ワシントン・ポスト紙五日付などによると、八月には米兵の負傷者が約千百人と開戦以来の最悪を記録。「都市部での戦闘が激しさを増している」とされ、「主権移譲」やイラク人同士をたたかわせることで、米兵の犠牲を軽減しようとするブッシュ政権の思惑は裏目に出ています。
ラムズフェルド国防長官は同日の記者会見で、テロによる民間の犠牲者は「ずっと以前に千人を超えている」などと、イラク戦争を「反テロ戦争」として正当化しました。

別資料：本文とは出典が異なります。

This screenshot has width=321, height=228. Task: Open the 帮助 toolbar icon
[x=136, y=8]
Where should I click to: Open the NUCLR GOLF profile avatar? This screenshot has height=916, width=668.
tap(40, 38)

一方、英米の研究者でつくる民間の研究団体「イラク・ボディ・カウント」によれば、イラク戦争開始後から今年九月三日までの間に、米英などの占領軍により殺害されたイラク民間人は最少でも一万一千七百九十三人、最大で一万三千八百二人となっている、とされます。

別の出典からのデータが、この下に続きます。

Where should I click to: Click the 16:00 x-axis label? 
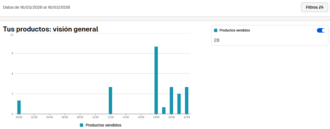(141, 117)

イラク戦争に反対する「平和と正義のための連合」(UFPJ)や「戦争なしの勝利」(WWW)、「平和のための退役軍人の会」などは七日、「犠牲はたくさんだ、兵をいますぐ帰せ」とイラク占領の即時中止を重ねて要求。九日にはニューヨーク市内で緊急集会を計画しています。
また、「良識ある退役軍人の会」がブッシュ大統領とケリー民主党候補に対し、イラクの平和のための具体的な政策を示すよう求めるなど、米兵の「犠牲者千人」を機に、イラク撤退問題は大統領選挙の争点としていっそうクローズアップされようとしています。